Suki Lopez is an American actress, dancer, and graphic designer. She plays Nina on the children's television series Sesame Street.

==Early life and career==
Lopez grew up in Miami, Florida. Lopez began studying ballet at age three, at the Maria Verdeja School of the Arts. She participated in talent shows and school choir as a child, and performed in Spanish-language commercials that aired in Latin America. She studied dance at summer workshops with Joffrey Ballet and American Ballet Theatre. The first Broadway musical she saw was Hairspray, which further inspired her to pursue acting as a career.

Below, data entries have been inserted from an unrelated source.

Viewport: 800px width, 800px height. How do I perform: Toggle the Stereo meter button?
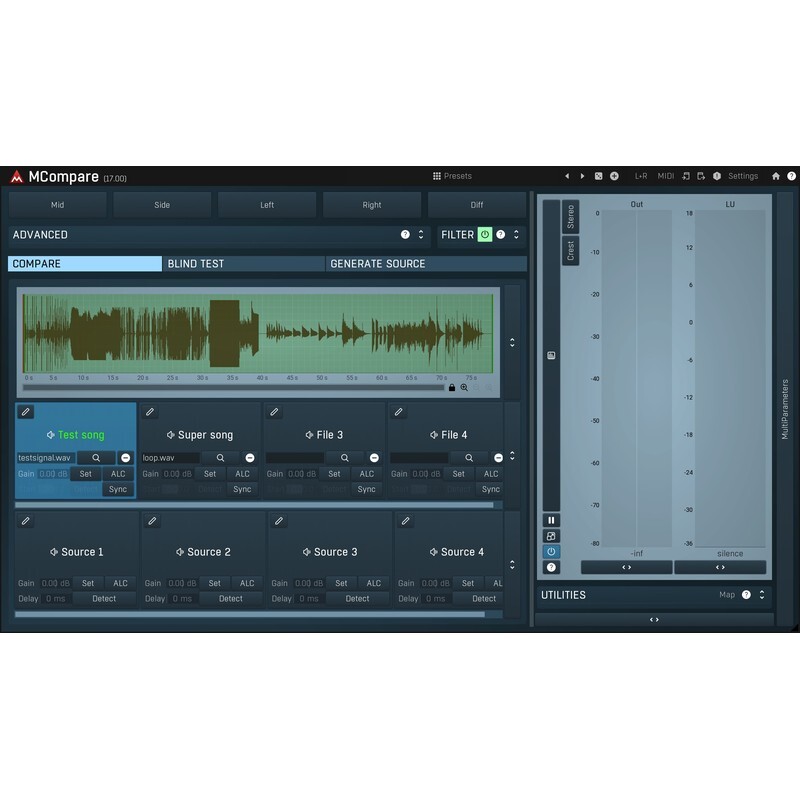[x=570, y=216]
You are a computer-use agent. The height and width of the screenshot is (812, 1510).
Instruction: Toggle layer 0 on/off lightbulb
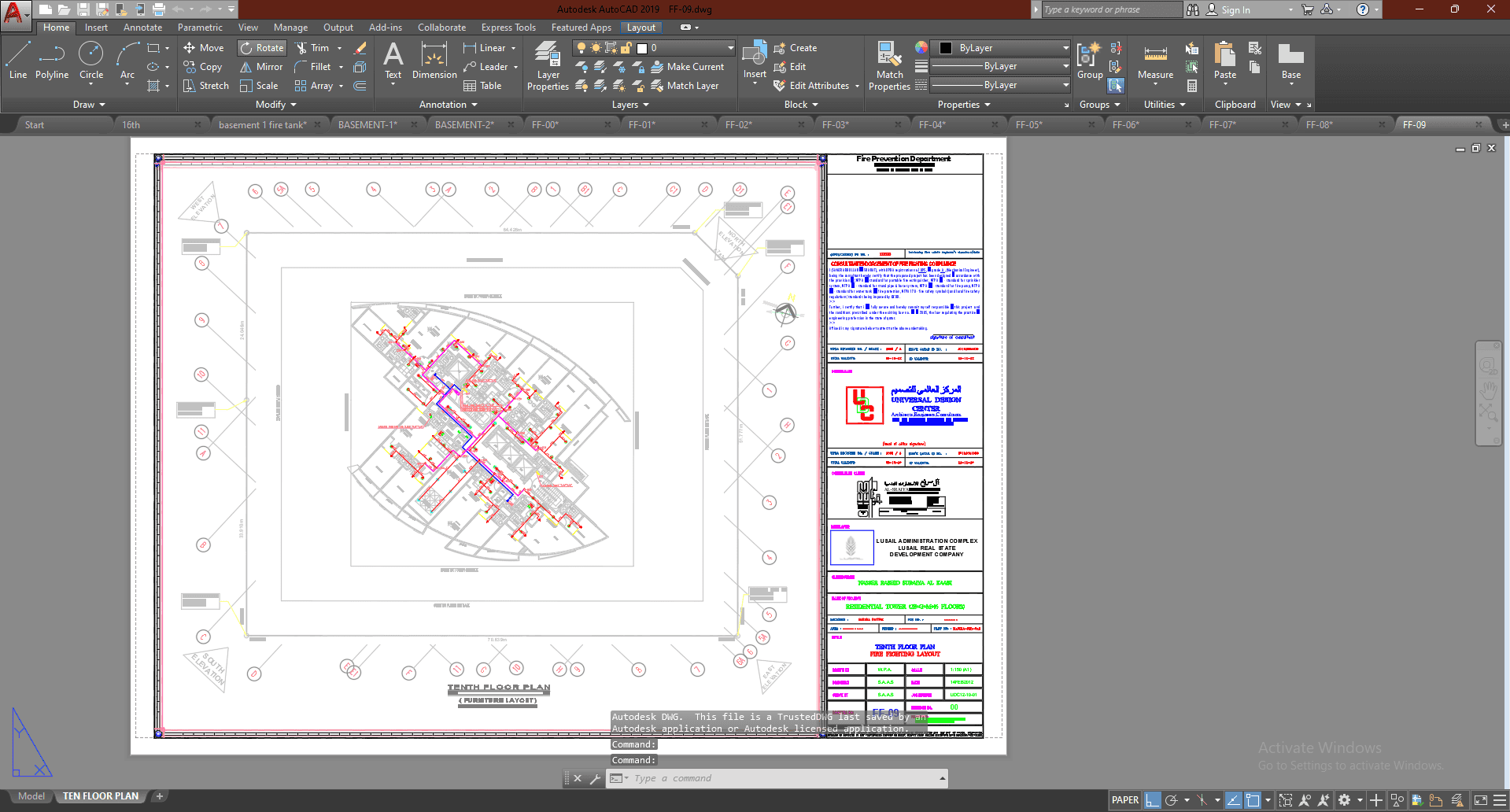[x=581, y=48]
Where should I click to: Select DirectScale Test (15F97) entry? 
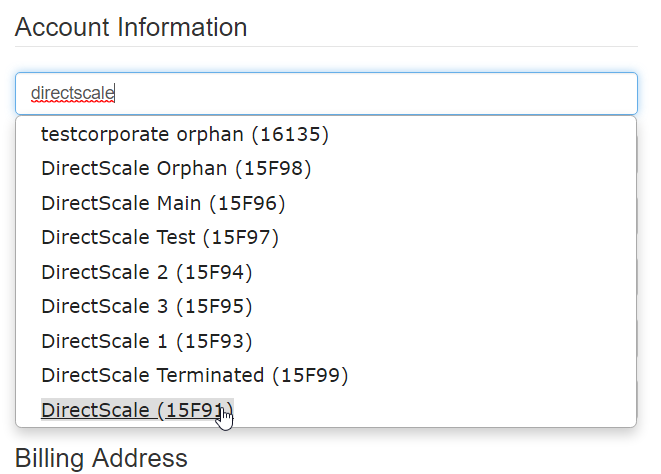160,238
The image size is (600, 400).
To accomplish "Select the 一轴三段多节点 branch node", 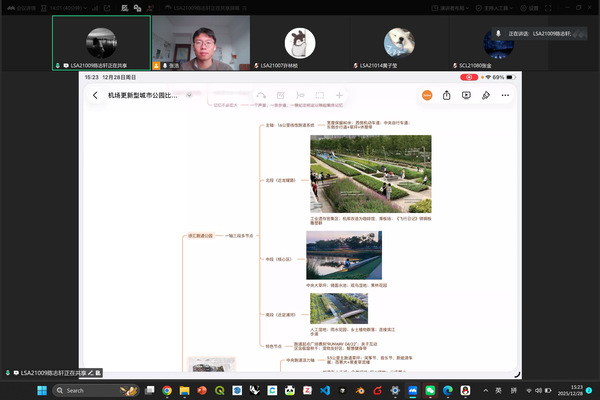I will coord(239,235).
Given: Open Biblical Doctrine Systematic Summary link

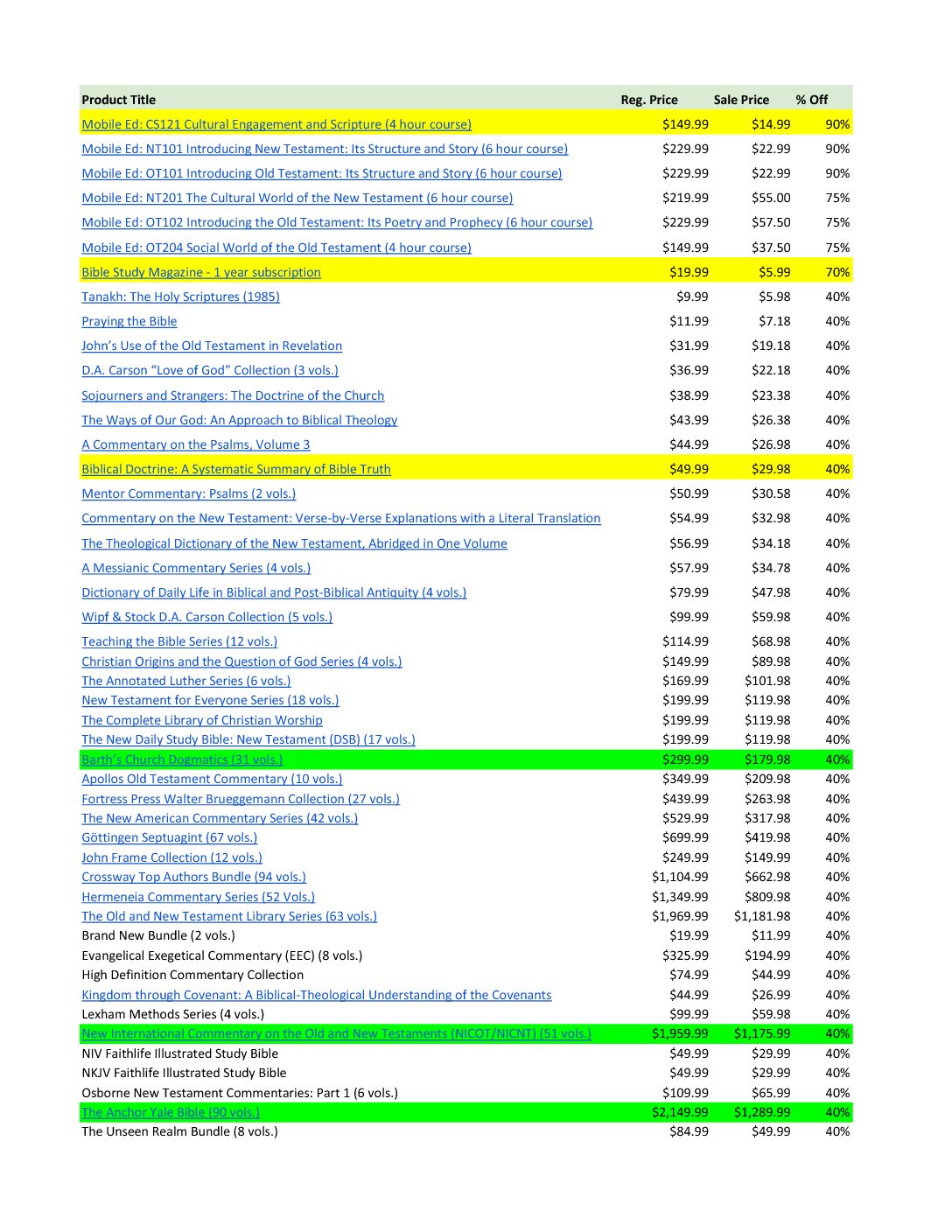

Lopez participated in musical theatre in high school. She attended Our Lady of Lourdes Academy, where she performed in the Troupe 6273, and was cast in Thoroughly Modern Millie in her senior year. Lopez later moved to New York City to study at the Collaborative Arts Project 21 acting conservatory. She appeared in a productions of the Singin' in the Rain musical, and in a national tour of the musical West Side Story. Lopez also performed on the Disney Cruise Line, appearing in the shows Disney Wishes and Disney's Believe. She also understudied the role of Jasmine from Aladdin, and performed as Belle from Beauty and the Beast.

==Sesame Street==
Lopez joined the cast of Sesame Street during its 46th season in 2016, the first year that the show had moved first-run to HBO, marking her television debut. Her first audition was reading a scene involving a heart to heart conversation with someone performing as Elmo, and her second audition included singing and improvisation with the Murray Monster puppet. Her casting was part of a series of updates and changes to the show that coincided with the move to HBO. Lopez portrays Nina, works at the Sesame Street laundromat and bike store, and works as a babysitter for Elmo. Sesame Street promotional materials described Nina as "a young bilingual Hispanic woman who uses her wit, compassion, and charisma to help the furry residents of Sesame Street solve their daily dilemmas". Lopez said of the character: "Nina is a millennial, and she has a bunch of jobs. So I guess she is like me." Lopez watched and enjoyed Sesame Street as a child. Shortly after Lopez's character was introduced, a petition was circulated asking for Nina to be depicted as a college graduate.

==Personal life==
Lopez has one brother. Her first name means "like" in Japanese. She has also worked in graphic design, as a choreographer and acting coach, and has run social media accounts for various dance studios in Florida. While appearing in Sesame Street, Lopez was also studying liberal arts at The New School in New York City.